Collected data entries
..............................

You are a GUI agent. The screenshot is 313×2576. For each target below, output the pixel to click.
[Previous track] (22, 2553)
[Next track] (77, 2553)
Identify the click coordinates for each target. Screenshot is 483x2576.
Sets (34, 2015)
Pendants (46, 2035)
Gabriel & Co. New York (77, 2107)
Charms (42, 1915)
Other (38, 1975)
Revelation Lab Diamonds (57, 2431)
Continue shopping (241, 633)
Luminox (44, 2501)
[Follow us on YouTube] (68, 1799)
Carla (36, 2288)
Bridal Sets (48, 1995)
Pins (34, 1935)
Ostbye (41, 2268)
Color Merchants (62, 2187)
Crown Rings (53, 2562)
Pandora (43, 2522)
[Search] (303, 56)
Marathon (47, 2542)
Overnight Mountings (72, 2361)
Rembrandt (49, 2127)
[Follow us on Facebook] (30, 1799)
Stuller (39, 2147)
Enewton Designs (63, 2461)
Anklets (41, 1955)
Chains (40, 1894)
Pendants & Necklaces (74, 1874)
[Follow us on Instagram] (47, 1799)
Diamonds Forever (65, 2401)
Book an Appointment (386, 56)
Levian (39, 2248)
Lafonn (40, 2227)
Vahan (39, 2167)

..............................

▶ ACTION ITEM
Repeat the entries exactly, leaving nothing out.

▶ EXERCISE ANSWER
You are a GUI agent. The screenshot is 313×2576. For each target below, output the pixel to click.
[Previous track] (22, 2553)
[Next track] (77, 2553)
Identify the click coordinates for each target. Screenshot is 483x2576.
Sets (34, 2015)
Pendants (46, 2035)
Gabriel & Co. New York (77, 2107)
Charms (42, 1915)
Other (38, 1975)
Revelation Lab Diamonds (57, 2431)
Continue shopping (241, 633)
Luminox (44, 2501)
[Follow us on YouTube] (68, 1799)
Carla (36, 2288)
Bridal Sets (48, 1995)
Pins (34, 1935)
Ostbye (41, 2268)
Color Merchants (62, 2187)
Crown Rings (53, 2562)
Pandora (43, 2522)
[Search] (303, 56)
Marathon (47, 2542)
Overnight Mountings (72, 2361)
Rembrandt (49, 2127)
[Follow us on Facebook] (30, 1799)
Stuller (39, 2147)
Enewton Designs (63, 2461)
Anklets (41, 1955)
Chains (40, 1894)
Pendants & Necklaces (74, 1874)
[Follow us on Instagram] (47, 1799)
Diamonds Forever (65, 2401)
Book an Appointment (386, 56)
Levian (39, 2248)
Lafonn (40, 2227)
Vahan (39, 2167)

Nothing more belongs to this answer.